All personal injury claims, with some exceptions such as medical negligence, must first go the Injuries Board (formerly known as The Personal Injuries Assessment (PIAB)). This is an independent statutory body which provides an assessment of personal injury claims for compensation.
Initially your claim is submitted to the Injuries Board together with the following documentation:
• A completed Application Form (Form A);
• A medical assessment form (Form B) completed by your treating Doctor;
• Receipts and bills for any financial loss that you have incurred as a result of your accident and any other documentation that you may deem relevant to your claim;
• Payment of €45
When the Injuries Board has received your application, it will issue a receipt for the fee and an application number. It will then contact the person you hold responsible for your injury (the Respondent) and request a consent for your assessment. If the Respondent gives their consent, the assessment will go ahead. If they do not, an Authorisation will issue allowing you to continue your claim through the Courts.

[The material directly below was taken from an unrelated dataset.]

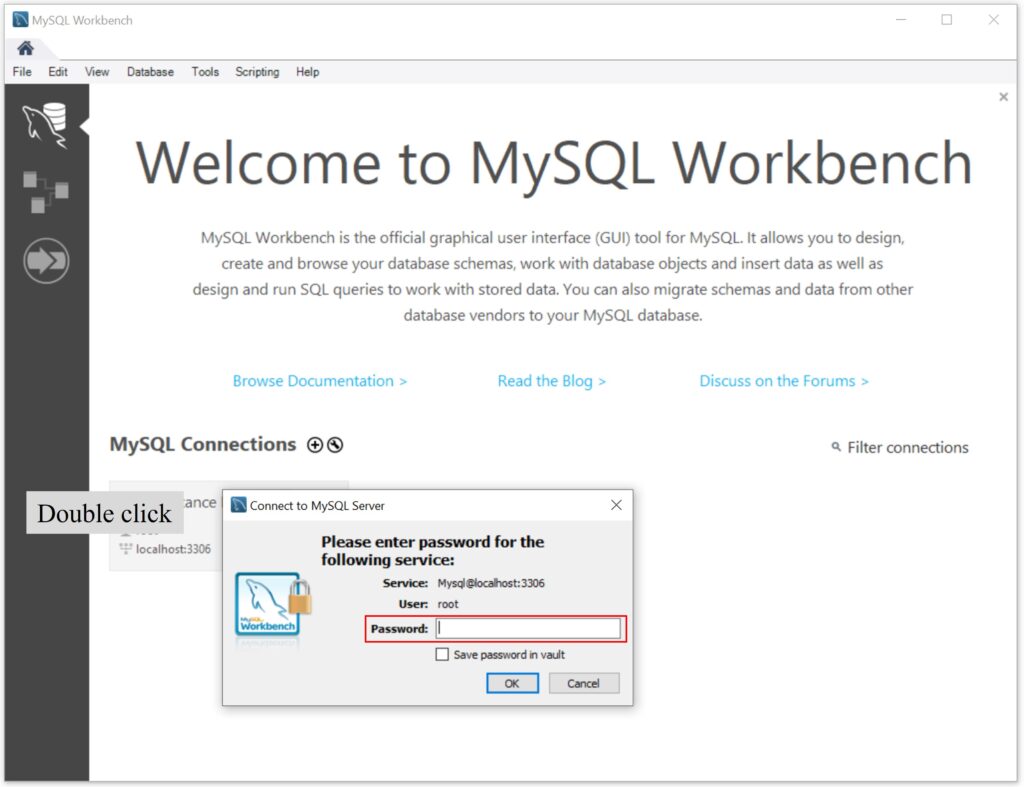Open manage connections wrench icon

(x=335, y=446)
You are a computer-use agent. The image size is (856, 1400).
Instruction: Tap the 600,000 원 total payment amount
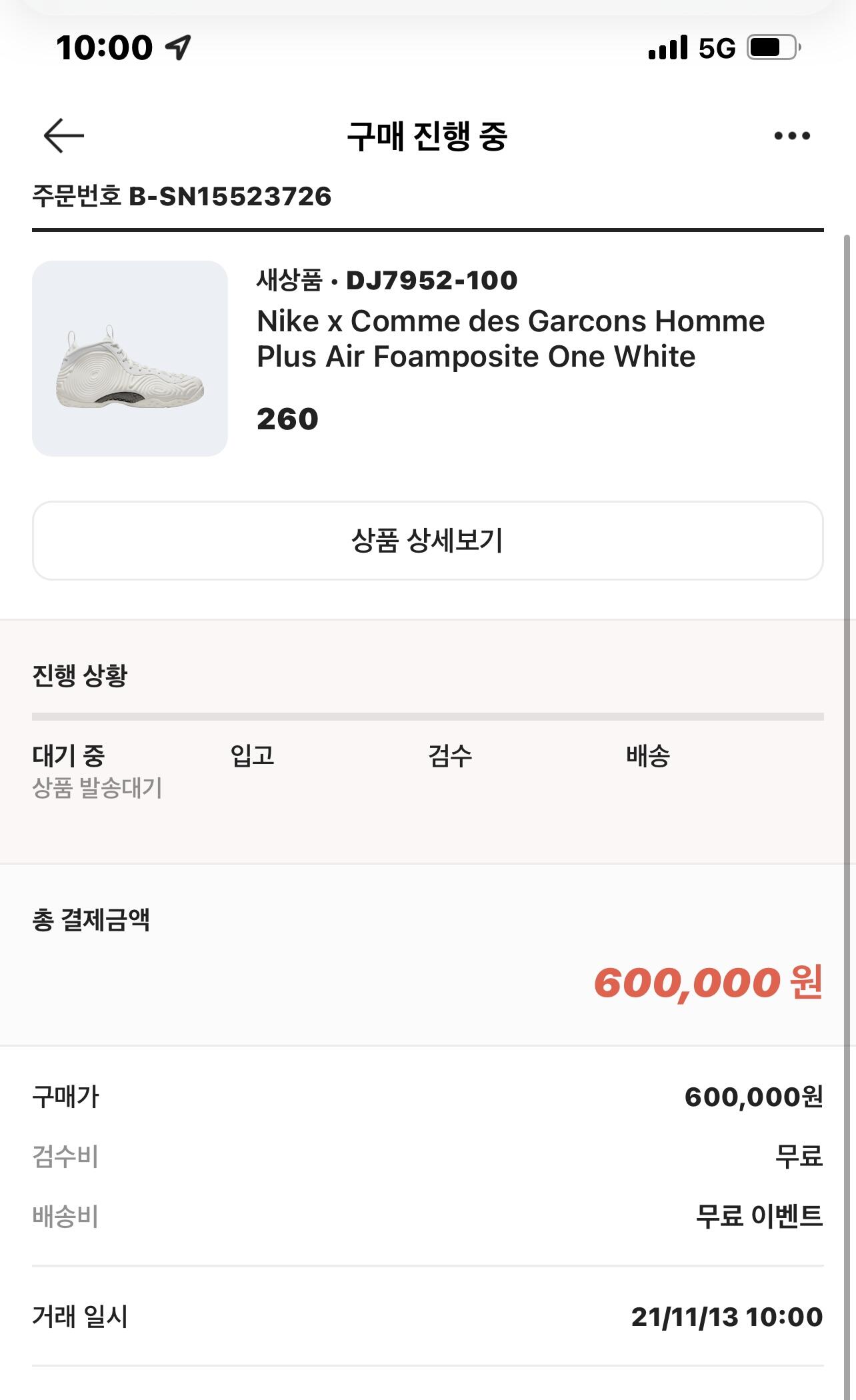pos(708,983)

If the assessment is carried out, the Injuries Board may arrange an independent medical examination on your behalf. The next step is for the Injuries Board to assess the amount of compensation regarding your particular injury and your circumstances. There are guidelines provided in the Book of Quantum. If both you and the Respondent accept the assessment, the Respondent will provide a settlement cheque. However, should either you or the Respondent reject the assessment, an Authorisation will issue permitting your claim to be dealt with in the Courts.
The time limit for claims is 2 years from the date of the accident under the Civil Liabilities and Courts Act 2004. Therefore it is extremely important that you notify in writing the person you hold responsible for your injury and the nature of the wrong they have committed as soon as possible.